Maybe the team does part with Finley after this season. After a midseason funk – Finley was all but ignored in the offense for three, four weeks – he’s back contributing. He caught five passes for 70 yards against the Titans.
Then there’s Ross.
Ross couldn’t handle Cobb’s softball across the field one week, yet the next he’s fielding punts. Not only did Ross’ status as the No. 2 punt returner never change after the mistake in Chicago, McCarthy is now considering replacing Cobb from returns in general. After the game, he said the team would “potentially” make a change. Cobb’s ankle injury on a punt return is a cautionary tale.
Ross says he’s ready if the Packers need him. His confidence was back after the return against Tennessee.
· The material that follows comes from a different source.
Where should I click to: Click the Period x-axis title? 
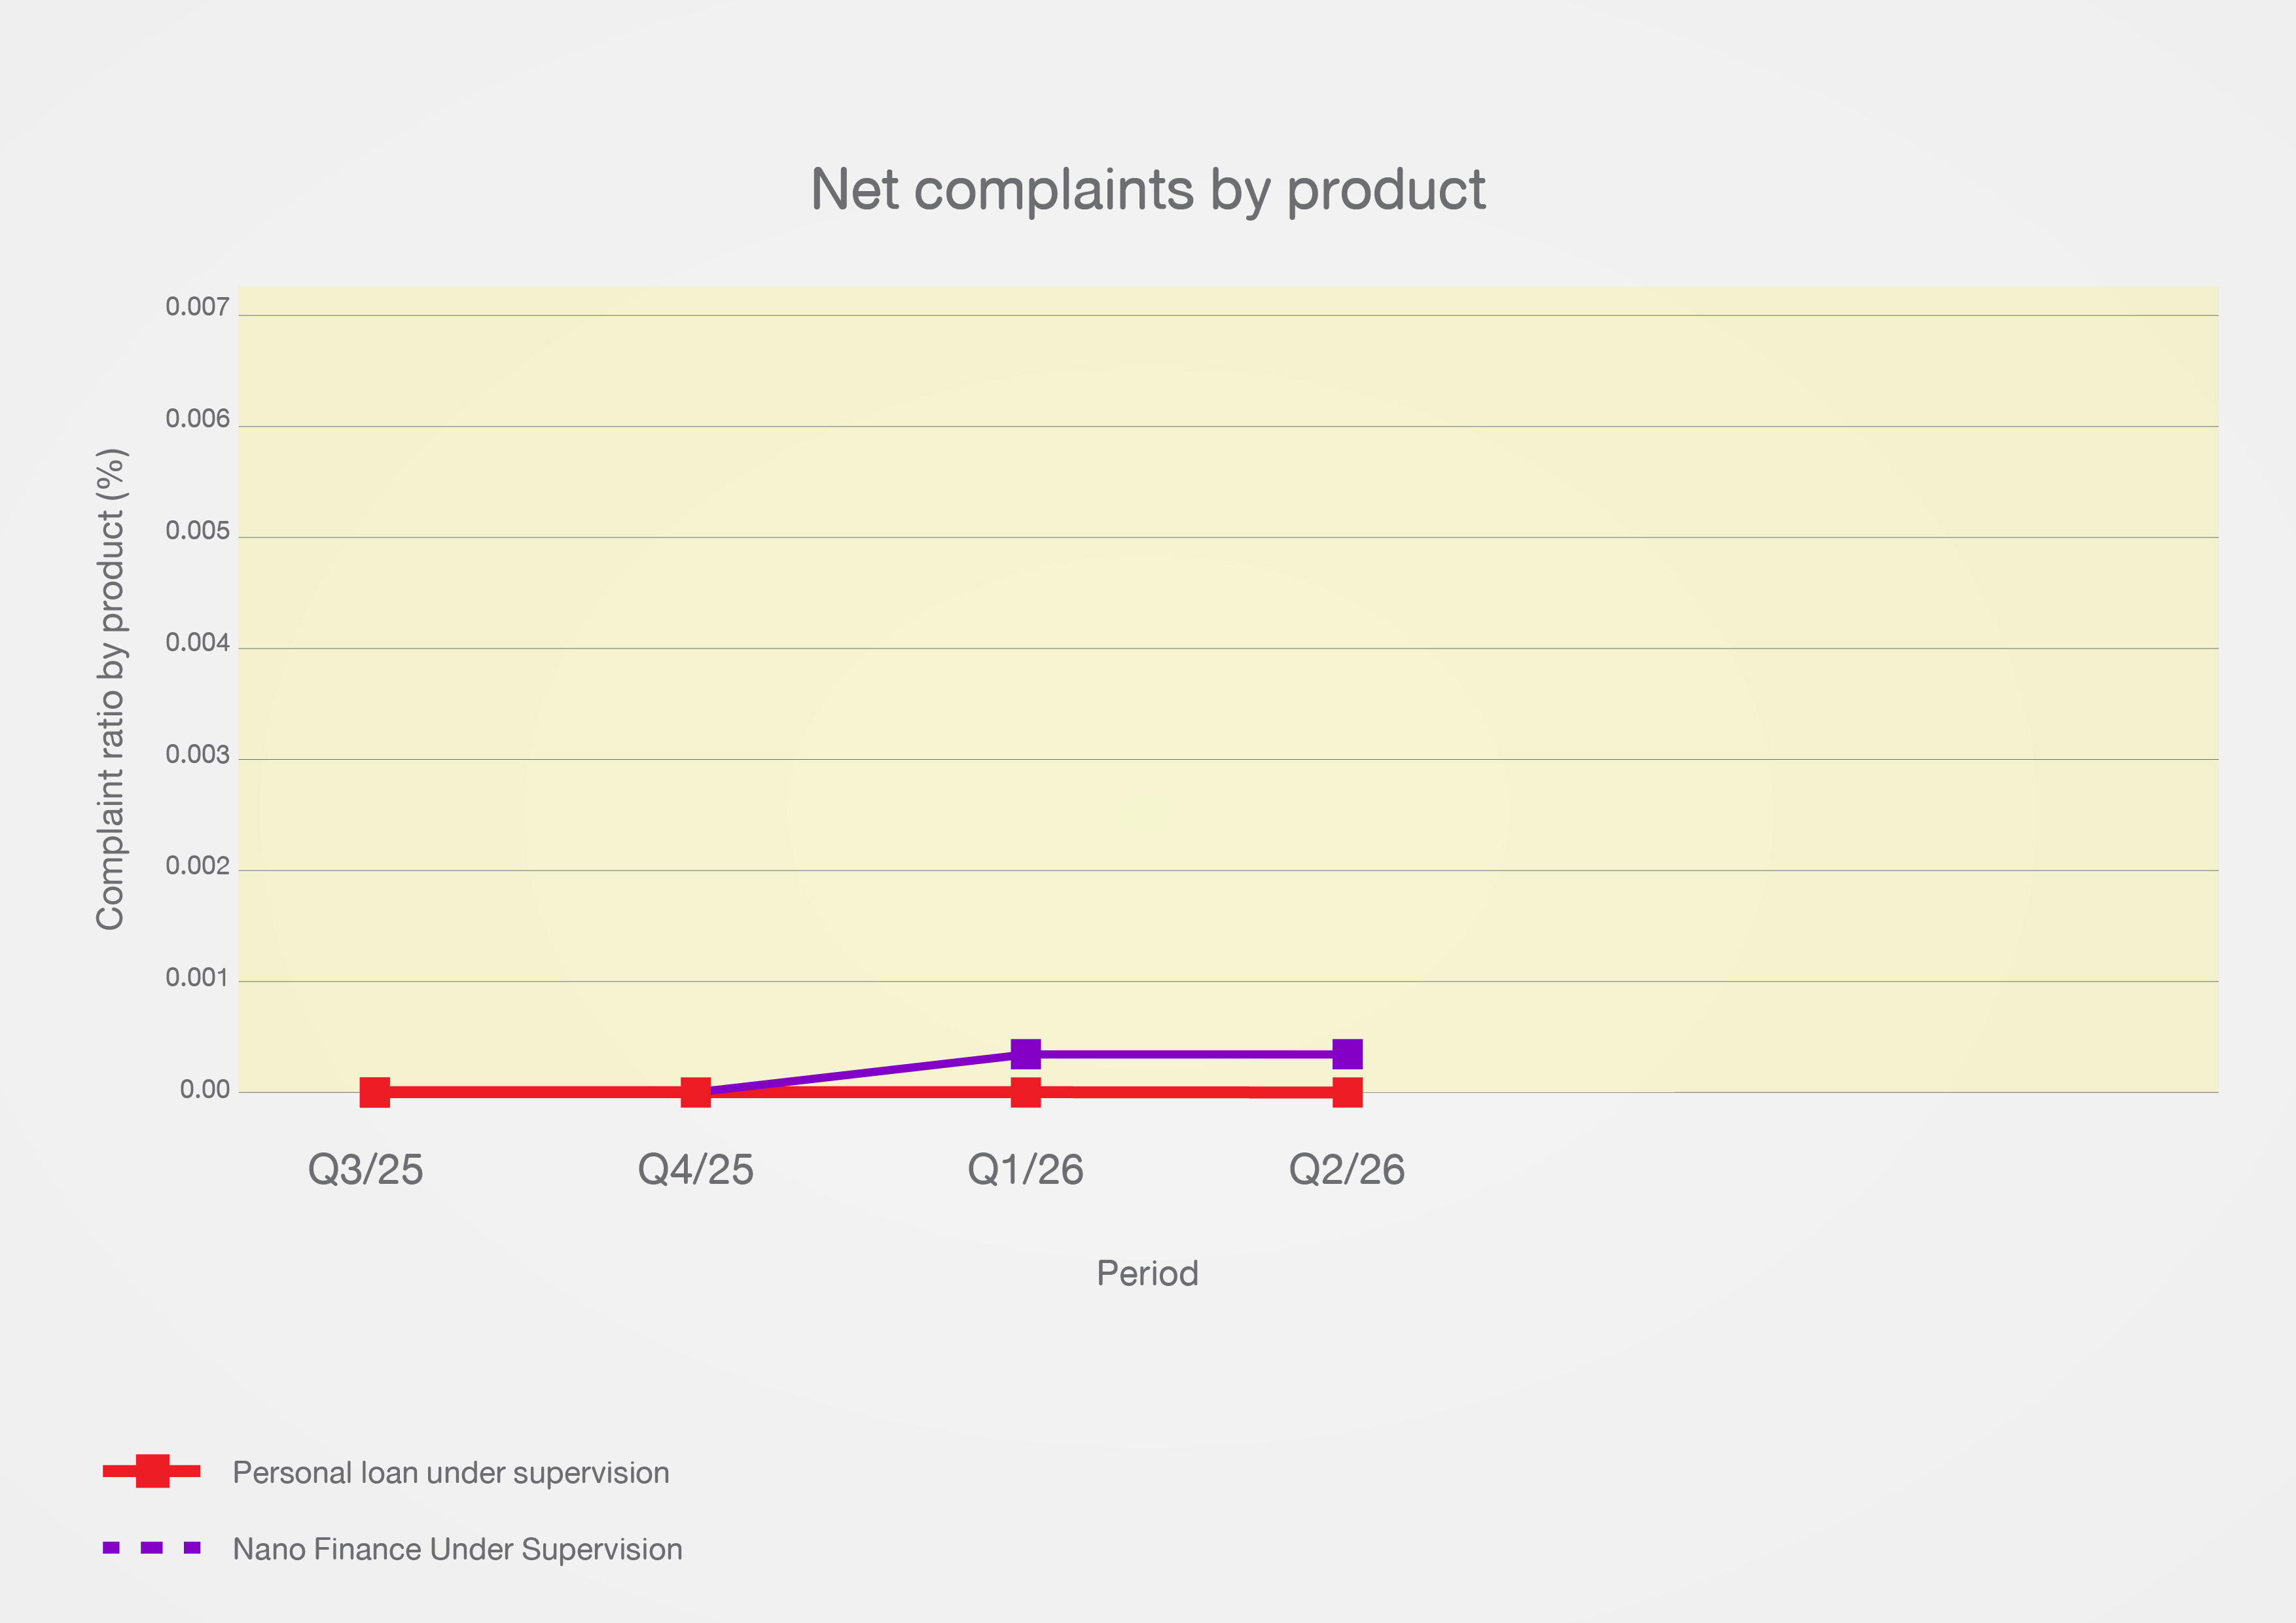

“It was good to have that one to kind of push last week’s mistake to the back of my head – never forgetting it, though,” Ross said. “I’ll always use that one as motivation and always remember how quickly things can go south.”
Fumbling on such a big stage wasn’t easy for Ross. He didn’t care so much about the personal embarrassment. He said it was letting his teammates and coaches down that bothered him most.
Well, those same coaches are going to trust Ross again, Crosby again, anyone who may face-plant.
The possibility of Crosby kicking with the season on the line remains. For the Packers, it’s certainly a gamble. But steady with second chances, that’s the approach.
Said Ross, “It does feel great that they believe.”